• Instructions to follow:
The data below must be repeated exactly. Leave nothing out.

• Record excerpts:
---

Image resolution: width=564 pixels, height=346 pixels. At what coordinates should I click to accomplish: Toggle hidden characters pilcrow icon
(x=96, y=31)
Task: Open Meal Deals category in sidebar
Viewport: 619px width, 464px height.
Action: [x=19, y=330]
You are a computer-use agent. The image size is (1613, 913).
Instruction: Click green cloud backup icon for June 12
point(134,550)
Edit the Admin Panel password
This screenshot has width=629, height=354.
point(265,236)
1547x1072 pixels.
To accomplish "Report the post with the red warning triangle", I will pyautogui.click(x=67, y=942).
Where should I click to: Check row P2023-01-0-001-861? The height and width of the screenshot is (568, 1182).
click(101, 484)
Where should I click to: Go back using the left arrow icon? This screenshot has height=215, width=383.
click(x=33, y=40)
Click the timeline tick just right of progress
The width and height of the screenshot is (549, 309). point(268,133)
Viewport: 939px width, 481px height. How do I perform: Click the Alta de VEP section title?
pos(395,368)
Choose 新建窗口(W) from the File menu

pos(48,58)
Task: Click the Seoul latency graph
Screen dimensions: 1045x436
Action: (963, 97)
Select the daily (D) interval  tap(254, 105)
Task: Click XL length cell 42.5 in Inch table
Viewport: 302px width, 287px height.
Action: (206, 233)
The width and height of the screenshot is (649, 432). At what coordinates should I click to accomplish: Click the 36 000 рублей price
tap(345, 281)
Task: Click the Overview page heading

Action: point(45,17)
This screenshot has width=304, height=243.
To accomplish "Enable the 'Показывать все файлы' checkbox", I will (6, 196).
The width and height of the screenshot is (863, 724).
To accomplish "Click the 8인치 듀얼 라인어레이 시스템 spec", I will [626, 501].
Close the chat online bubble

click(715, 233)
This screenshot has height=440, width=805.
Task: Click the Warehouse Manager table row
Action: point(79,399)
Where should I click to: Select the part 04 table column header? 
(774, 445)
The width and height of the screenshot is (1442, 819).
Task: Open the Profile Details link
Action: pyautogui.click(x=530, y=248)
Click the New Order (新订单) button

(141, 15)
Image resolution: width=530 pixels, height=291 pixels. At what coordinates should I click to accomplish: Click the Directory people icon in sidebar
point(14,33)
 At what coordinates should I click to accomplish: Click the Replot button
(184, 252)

---

• The completed task:
Image resolution: width=564 pixels, height=346 pixels. At what coordinates should I click to accomplish: Toggle hidden characters pilcrow icon
(x=96, y=31)
Task: Open Meal Deals category in sidebar
Viewport: 619px width, 464px height.
Action: [x=19, y=330]
You are a computer-use agent. The image size is (1613, 913).
Instruction: Click green cloud backup icon for June 12
point(134,550)
Edit the Admin Panel password
This screenshot has width=629, height=354.
point(265,236)
1547x1072 pixels.
To accomplish "Report the post with the red warning triangle", I will pyautogui.click(x=67, y=942).
Where should I click to: Check row P2023-01-0-001-861? The height and width of the screenshot is (568, 1182).
click(101, 484)
Where should I click to: Go back using the left arrow icon? This screenshot has height=215, width=383.
click(x=33, y=40)
Click the timeline tick just right of progress
The width and height of the screenshot is (549, 309). point(268,133)
Viewport: 939px width, 481px height. How do I perform: Click the Alta de VEP section title?
pos(395,368)
Choose 新建窗口(W) from the File menu

pos(48,58)
Task: Click the Seoul latency graph
Screen dimensions: 1045x436
Action: (963, 97)
Select the daily (D) interval  tap(254, 105)
Task: Click XL length cell 42.5 in Inch table
Viewport: 302px width, 287px height.
Action: (206, 233)
The width and height of the screenshot is (649, 432). At what coordinates should I click to accomplish: Click the 36 000 рублей price
tap(345, 281)
Task: Click the Overview page heading

Action: point(45,17)
This screenshot has width=304, height=243.
To accomplish "Enable the 'Показывать все файлы' checkbox", I will (6, 196).
The width and height of the screenshot is (863, 724).
To accomplish "Click the 8인치 듀얼 라인어레이 시스템 spec", I will [626, 501].
Close the chat online bubble

click(715, 233)
This screenshot has height=440, width=805.
Task: Click the Warehouse Manager table row
Action: point(79,399)
Where should I click to: Select the part 04 table column header? 
(774, 445)
The width and height of the screenshot is (1442, 819).
Task: Open the Profile Details link
Action: pyautogui.click(x=530, y=248)
Click the New Order (新订单) button

(141, 15)
Image resolution: width=530 pixels, height=291 pixels. At what coordinates should I click to accomplish: Click the Directory people icon in sidebar
point(14,33)
 At what coordinates should I click to accomplish: Click the Replot button
(184, 252)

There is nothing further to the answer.